In silent solitude, Rimus swims solemnly into the remaining temple of Hagstone Chapel. Alight with the shimmering varicolored hues cast by the stained glass guardians above, the inner walls of the holy ruins offer little in the way of comfort or sanctuary. Against the northern wall, seven alcoves hold the unliving husks of Almiti priests, each preserved in a coffin of crystal. Beneath each transparent sarcophagus is a small box and plaque encrusted with ages of algae and mud.

"Daddy?" a voice not unfamiliar calls from the south "Daddy here?"

Turning slowly, Rimus beholds the life, which once grew within his own. Her skin delicate silver in hue, the young fish hag displays hair of brilliant red. Upon closer examination, Rimus notes that her locks undulate as if alive, not unlike the tendrils of an anemone.

Subconsciously, the altered human traces a finger atop his abdomen and is jolted into attention by the slender scar he finds. He wonders what portions of hag remain grafted both atop and beneath his skin, after the birth of the parthenogenetic fish hag, to allow for his continues existence beneath the surface of the sea.

"Daddy?" his daughter continues unabashed "Lazo want you."

Holding the amulet in outstretched hands, the pseudonatural hag allows the locket to open. Within it's tarnished halves, a shard of blackened mirror is revealed.

With an awkward reverence, Cilvia gently glides within the open doorway of the temple. Holding each of her four-month old offspring in a cradled arm, the tiefling mermaid approaches clumsily.
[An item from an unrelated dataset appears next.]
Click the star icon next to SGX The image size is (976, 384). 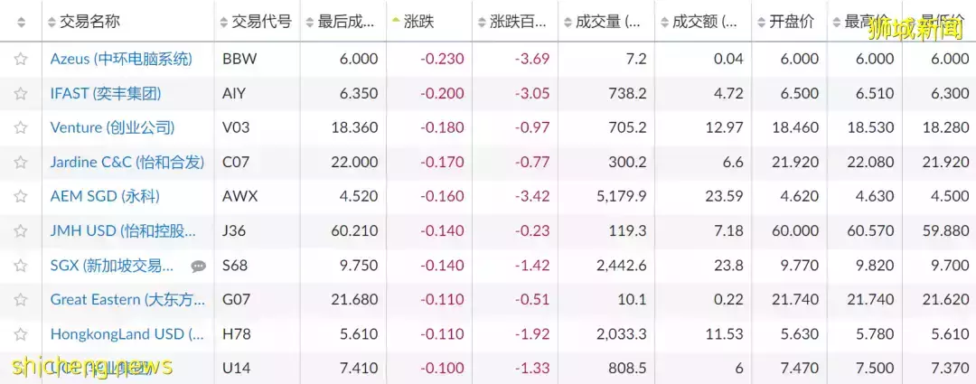(x=21, y=266)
----------------------------------------

Having observed the actions of NeeKaa, the skool acts upon instinct, to seek a secluded corner within the ruins of the city in which to explore a sensation growing inside its collective intelligence.
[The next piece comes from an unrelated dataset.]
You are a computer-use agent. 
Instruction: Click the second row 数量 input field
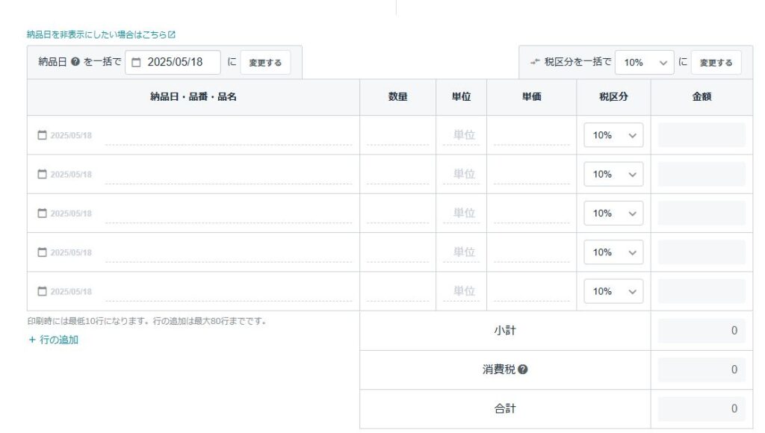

Emulating the swirling cast net held by the oceanid, the hivemind haggle forms itself into a compact sphere of schooling fish. Swirling as if panicked by a predator, the skool swiftly vanishes.

Emerging in the pocket dimension known as Dream Lake, the haggle finds itself in the company of the spectral hag Xaetra.

"Ah." she whispers, obviously pleased with the hivemind's performance "I wondered how long that would take. I told NeeKaa that only one who shares my blood might awaken the net. I did not speak untrue. The truth is that I know more of your past than first I revealed. You know of the bonehag Peg? She stole my unborn daughter, Xenith, before I took her life myself. Before those days, Peg orchestrated the murder of a covey of sea hags beneath Syliah's control."

Sensing the haggle's collective unrest, she swiftly continues.

"You need not worry, here. These waters are mine.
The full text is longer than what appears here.